━━━━━ INPUT MATERIAL ━━━━━

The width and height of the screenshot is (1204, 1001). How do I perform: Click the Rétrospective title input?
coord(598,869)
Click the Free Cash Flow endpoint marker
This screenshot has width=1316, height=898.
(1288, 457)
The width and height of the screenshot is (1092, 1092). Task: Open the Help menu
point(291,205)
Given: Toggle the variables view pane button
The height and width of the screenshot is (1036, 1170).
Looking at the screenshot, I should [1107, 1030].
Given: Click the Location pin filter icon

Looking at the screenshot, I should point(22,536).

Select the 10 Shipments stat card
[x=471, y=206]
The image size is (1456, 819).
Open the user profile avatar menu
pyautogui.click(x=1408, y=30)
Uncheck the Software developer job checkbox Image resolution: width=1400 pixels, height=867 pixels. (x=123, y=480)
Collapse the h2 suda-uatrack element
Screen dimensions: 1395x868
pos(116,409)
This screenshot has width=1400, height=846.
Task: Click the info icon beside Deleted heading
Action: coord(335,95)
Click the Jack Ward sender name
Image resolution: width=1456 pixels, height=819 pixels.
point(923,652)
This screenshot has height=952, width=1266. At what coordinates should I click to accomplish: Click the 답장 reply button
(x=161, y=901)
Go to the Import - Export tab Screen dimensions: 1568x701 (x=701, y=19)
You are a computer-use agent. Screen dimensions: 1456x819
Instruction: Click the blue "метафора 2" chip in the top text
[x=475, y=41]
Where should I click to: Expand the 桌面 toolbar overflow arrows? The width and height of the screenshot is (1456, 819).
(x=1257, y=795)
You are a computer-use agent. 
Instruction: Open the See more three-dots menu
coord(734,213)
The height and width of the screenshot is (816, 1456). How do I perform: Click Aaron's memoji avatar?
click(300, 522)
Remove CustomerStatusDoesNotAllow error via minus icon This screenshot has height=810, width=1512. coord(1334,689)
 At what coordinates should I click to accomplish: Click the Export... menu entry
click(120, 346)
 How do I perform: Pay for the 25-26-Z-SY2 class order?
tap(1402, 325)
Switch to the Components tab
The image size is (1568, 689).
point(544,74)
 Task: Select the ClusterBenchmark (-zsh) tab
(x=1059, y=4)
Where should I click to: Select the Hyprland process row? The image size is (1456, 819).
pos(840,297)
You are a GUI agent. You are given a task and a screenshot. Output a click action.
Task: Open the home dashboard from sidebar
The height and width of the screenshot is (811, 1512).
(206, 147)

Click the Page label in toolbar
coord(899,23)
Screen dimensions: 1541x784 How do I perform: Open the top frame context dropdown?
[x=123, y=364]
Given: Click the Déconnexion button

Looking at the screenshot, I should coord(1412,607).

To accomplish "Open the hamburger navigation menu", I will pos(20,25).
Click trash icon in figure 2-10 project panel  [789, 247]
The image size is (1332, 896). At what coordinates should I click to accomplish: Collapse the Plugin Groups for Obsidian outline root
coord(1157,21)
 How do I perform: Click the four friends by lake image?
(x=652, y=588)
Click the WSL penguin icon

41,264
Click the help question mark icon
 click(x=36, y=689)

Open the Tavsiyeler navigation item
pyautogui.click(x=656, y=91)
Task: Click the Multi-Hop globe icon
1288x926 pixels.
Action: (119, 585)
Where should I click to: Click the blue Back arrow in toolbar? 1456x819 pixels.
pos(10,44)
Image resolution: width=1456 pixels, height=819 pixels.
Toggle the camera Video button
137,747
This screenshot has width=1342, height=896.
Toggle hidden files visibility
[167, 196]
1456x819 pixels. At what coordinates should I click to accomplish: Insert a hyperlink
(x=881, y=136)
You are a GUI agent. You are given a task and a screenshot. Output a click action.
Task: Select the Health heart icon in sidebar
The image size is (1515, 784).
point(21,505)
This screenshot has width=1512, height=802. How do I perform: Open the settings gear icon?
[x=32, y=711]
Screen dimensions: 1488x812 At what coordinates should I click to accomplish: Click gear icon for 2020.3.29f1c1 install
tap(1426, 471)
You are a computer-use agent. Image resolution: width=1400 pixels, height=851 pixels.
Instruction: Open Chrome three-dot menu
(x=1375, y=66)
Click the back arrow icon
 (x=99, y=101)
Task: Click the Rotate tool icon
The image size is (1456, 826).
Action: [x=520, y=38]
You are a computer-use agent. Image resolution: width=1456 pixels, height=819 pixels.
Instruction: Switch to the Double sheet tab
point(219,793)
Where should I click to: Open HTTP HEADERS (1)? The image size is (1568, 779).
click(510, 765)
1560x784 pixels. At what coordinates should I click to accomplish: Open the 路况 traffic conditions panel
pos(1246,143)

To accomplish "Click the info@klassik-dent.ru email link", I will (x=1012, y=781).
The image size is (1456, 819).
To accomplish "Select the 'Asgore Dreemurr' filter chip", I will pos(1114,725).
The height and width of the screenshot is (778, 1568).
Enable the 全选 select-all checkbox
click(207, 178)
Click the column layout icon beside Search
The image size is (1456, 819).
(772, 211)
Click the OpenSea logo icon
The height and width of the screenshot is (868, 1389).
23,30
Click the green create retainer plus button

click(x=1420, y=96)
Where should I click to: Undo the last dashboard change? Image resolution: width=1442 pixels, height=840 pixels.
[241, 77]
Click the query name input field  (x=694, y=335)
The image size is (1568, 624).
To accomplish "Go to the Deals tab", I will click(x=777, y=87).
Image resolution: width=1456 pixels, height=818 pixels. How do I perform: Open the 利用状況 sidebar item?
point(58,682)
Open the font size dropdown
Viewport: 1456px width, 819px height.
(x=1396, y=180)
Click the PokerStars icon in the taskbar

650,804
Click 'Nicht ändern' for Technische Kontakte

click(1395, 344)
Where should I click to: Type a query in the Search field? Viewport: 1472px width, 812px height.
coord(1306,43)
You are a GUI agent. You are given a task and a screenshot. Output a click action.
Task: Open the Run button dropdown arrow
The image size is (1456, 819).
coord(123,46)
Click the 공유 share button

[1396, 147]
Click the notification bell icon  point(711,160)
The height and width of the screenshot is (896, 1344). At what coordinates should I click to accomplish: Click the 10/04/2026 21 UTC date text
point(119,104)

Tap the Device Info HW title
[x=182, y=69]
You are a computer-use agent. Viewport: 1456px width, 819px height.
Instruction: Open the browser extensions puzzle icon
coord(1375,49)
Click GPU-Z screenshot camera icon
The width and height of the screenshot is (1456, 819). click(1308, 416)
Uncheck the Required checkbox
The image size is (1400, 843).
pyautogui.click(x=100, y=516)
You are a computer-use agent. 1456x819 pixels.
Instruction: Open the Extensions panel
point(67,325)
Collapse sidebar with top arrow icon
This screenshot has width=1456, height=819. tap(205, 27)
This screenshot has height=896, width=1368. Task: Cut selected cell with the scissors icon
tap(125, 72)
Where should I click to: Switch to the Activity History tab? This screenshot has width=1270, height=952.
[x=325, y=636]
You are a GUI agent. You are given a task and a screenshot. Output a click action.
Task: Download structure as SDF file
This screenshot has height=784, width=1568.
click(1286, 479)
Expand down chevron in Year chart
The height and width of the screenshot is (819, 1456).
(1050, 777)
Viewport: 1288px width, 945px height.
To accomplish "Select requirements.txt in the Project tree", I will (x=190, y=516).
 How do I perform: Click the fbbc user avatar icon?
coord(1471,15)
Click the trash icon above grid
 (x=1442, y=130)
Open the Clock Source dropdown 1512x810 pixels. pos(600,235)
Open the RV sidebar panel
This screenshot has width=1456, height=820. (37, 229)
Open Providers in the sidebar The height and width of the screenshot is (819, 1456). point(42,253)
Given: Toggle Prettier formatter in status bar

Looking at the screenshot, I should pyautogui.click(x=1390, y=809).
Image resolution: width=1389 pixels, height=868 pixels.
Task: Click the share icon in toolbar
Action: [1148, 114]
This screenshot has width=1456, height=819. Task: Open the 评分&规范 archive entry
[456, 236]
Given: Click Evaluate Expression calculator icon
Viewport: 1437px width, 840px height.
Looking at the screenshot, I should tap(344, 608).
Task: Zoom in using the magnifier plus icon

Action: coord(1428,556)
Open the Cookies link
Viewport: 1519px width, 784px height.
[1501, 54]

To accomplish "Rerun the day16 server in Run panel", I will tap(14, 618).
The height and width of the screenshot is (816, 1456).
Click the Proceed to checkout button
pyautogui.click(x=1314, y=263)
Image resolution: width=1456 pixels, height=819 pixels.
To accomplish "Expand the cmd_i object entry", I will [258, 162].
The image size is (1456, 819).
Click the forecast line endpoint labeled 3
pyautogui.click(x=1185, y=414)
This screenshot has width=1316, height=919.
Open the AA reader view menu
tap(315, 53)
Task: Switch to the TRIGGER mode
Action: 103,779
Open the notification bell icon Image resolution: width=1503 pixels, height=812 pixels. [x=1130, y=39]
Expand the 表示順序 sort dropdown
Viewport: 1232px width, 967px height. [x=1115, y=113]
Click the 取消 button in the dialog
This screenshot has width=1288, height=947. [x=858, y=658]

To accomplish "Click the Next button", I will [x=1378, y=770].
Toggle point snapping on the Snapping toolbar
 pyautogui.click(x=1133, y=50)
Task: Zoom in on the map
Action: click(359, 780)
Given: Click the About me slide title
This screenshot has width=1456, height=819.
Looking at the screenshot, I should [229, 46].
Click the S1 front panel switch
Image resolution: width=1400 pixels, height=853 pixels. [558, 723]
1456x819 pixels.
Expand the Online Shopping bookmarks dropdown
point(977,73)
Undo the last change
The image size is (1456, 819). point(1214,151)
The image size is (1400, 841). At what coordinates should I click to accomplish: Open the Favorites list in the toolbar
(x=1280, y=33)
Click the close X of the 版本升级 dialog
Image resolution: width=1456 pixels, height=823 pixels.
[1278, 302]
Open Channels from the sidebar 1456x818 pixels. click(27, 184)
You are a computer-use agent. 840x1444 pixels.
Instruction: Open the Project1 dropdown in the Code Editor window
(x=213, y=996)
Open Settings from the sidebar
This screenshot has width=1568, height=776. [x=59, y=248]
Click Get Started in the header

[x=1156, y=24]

━━━━━

Please find, in the entries above, every line where "computer" occurs, and copy it.

You are a computer-use agent. Screen dimensions: 1456x819
You are a computer-use agent. 
You are a computer-use agent. Image resolution: width=1400 pixels, height=851 pixels.
You are a computer-use agent. Image resolution: width=1456 pixels, height=819 pixels.
You are a computer-use agent. Viewport: 1456px width, 819px height.
You are a computer-use agent. 1456x819 pixels.
You are a computer-use agent. 840x1444 pixels.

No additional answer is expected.